Пространственное воплощение культуры. Этнография пространства и места - Сета Лоу
Дэвид Харви концептуализирует тело с марксистской точки зрения как стратегию накопления: «Эта „мера всех вещей“ сама по себе является местом столкновения тех самых сил, которые ее создают» (Harvey 1998: 420). Тело, утверждает Харви, открыто и проницаемо для мира, поэтому культура, дискурсы и репрезентации не отделены от него, а являются частью его материализации. Маркс осознавал роль телесных материализаций в процессе обращения капитала в условиях капиталистических общественных отношений, но Харви добавляет, что они, помимо этого, являются и локусом политического сопротивления – последний момент Харви демонстрирует в исследовании борьбы рабочих Балтимора за зарплату на уровне прожиточного минимума. В концепции Харви (Harvey 1998) объединяются физическое/биологическое тело как материальная социально-политическая формация и тело как активный агент изменений.
Пространство тела
Значимость тела для понимания пространства и места была довольно рано признана в психоаналитической теории: Гарольд Сирлс (Searles 1960) писал о человеческой привязанности и внешней среде, а Эрик Эриксон (Erikson 1950 / Эриксон 1996) связывал гендерные и генитальные формы с пространственными модальностями. В исследованиях развития ребенка Эриксона мальчики строят конструкции из блоков такой высоты, что они опрокидываются, а у девочек получаются сооружения со статичными интерьерами и замкнутыми пространствами. Из этого Эриксон делал вывод, что у маленьких детей пространство репрезентации структурировано взаимопроникновением биологических, культурных и психологических аспектов гендера, получающих внешнее выражение в архитектурной форме.
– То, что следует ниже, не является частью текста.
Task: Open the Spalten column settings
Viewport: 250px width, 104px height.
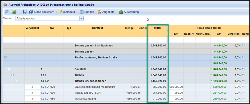Action: (87, 12)
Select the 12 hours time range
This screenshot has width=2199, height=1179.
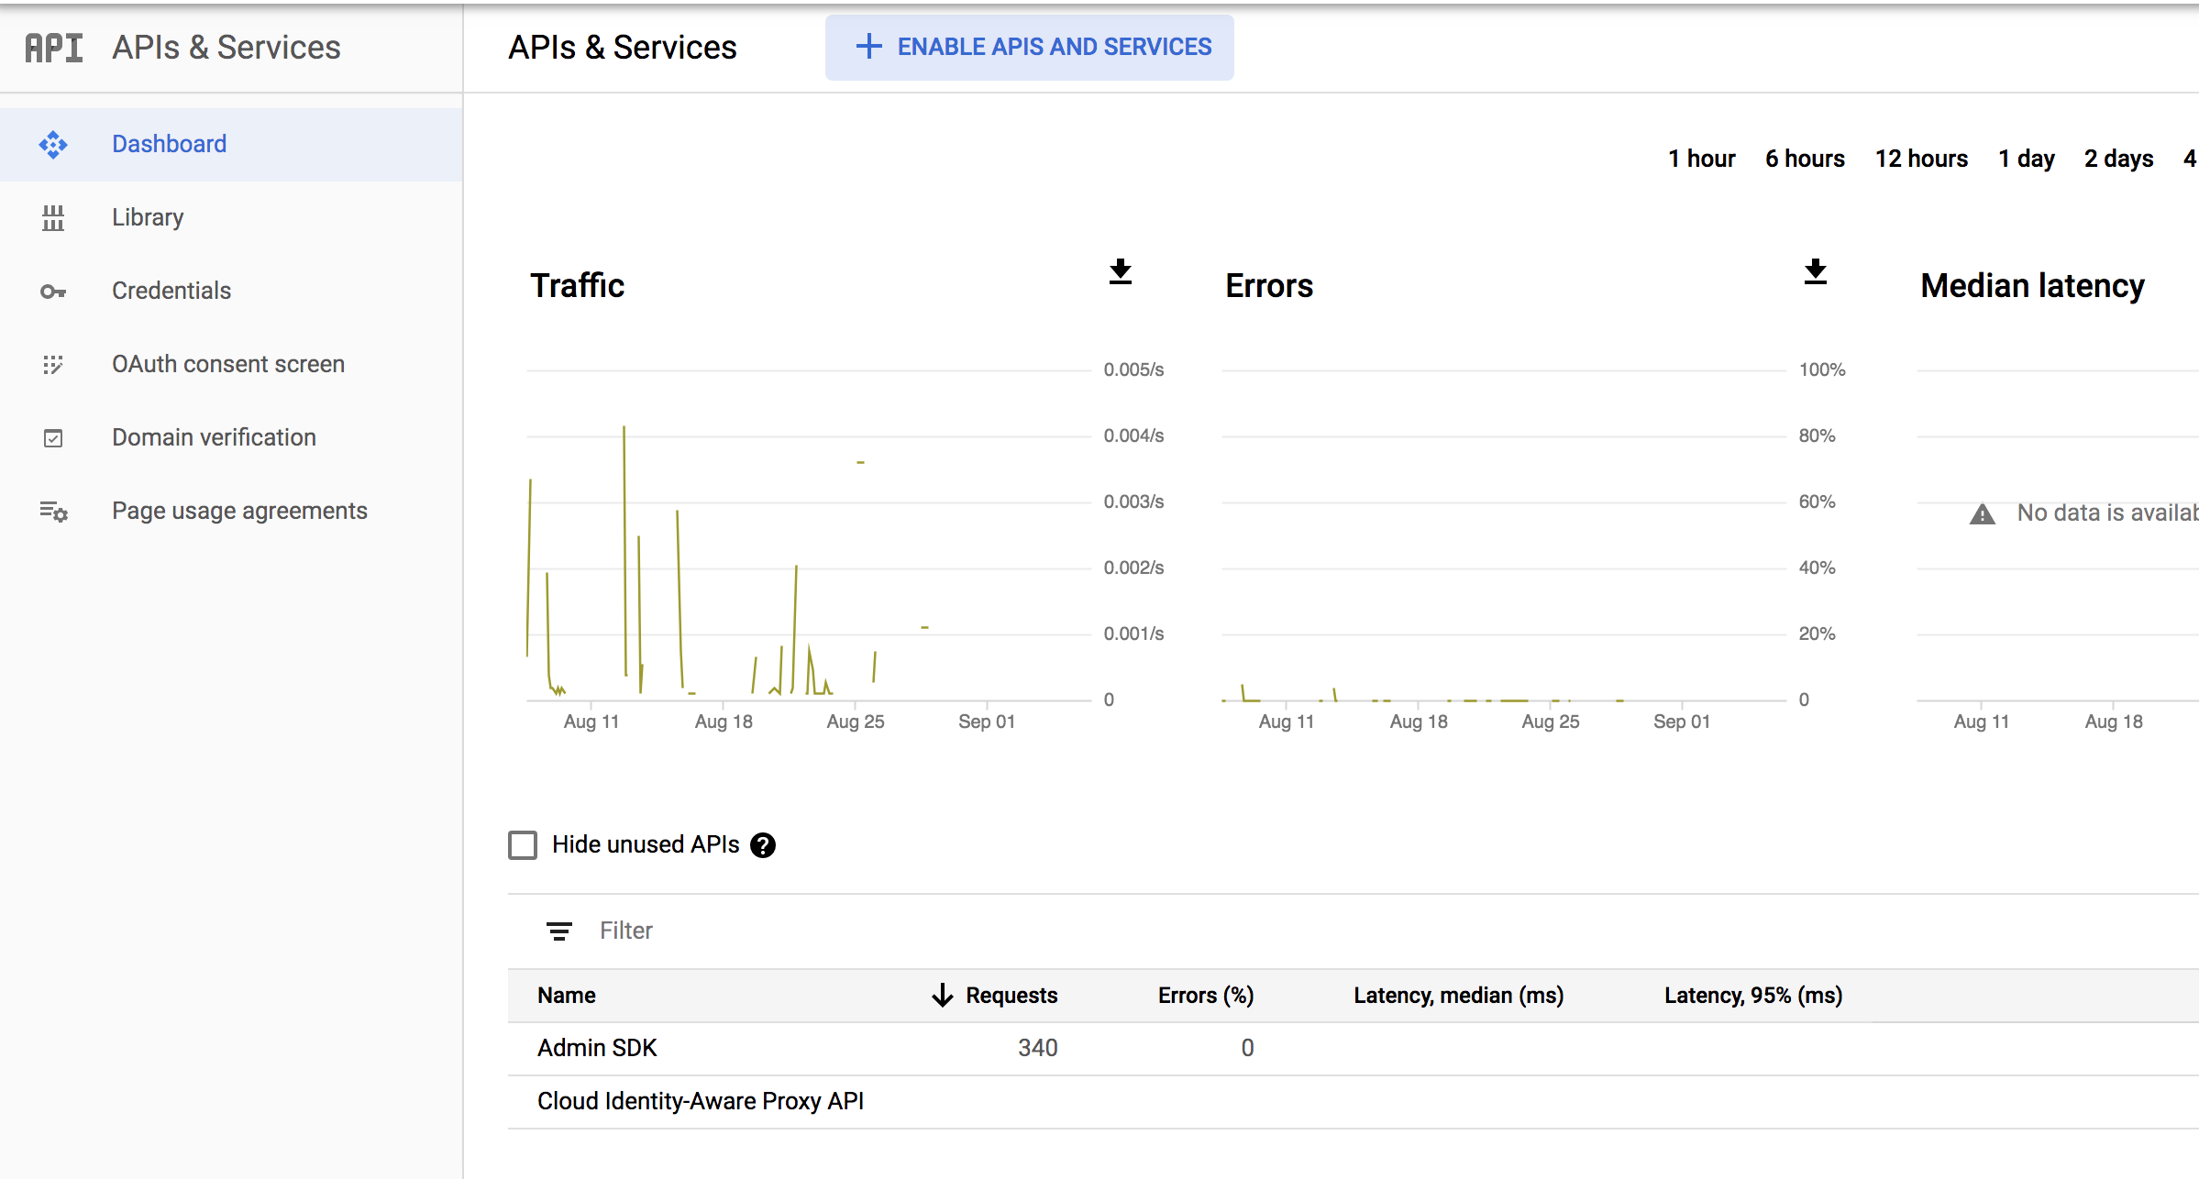pos(1923,159)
Антропологи, предлагающие другие психоаналитические интерпретации воплощенных пространств, критикуют пространственный анализ Эриксона (Pandolfo 1989). Например, Роберт Пол (Paul 1976) в работе о шерпском храме62 соглашается с утверждением Эриксона о наличии связи между психикой и антропогенными пространствами, демонстрируя, что этот храм можно рассматривать как объективизацию субъективного, внутреннего опыта. Однако Пол модифицирует это понимание, обнаруживая в архитектуре храма ключ к пониманию тайной психической жизни шерпов. Мариэлла Пандольфи (Pandolfi 1990), с другой стороны, предполагает, что, несмотря на наличие некой минимальной идентичности, проистекающей из опыта тела как способа самоописания и самовыражения, идентичность все же лучше определять при помощи исторических социальных структур, которые оставляют свой след на теле и натурализуют существование человека в мире. Гендерно дифференцированные пространства тела и их репрезентации производит не биология/психология, а вписанные в тело социально-политические и культурные отношения.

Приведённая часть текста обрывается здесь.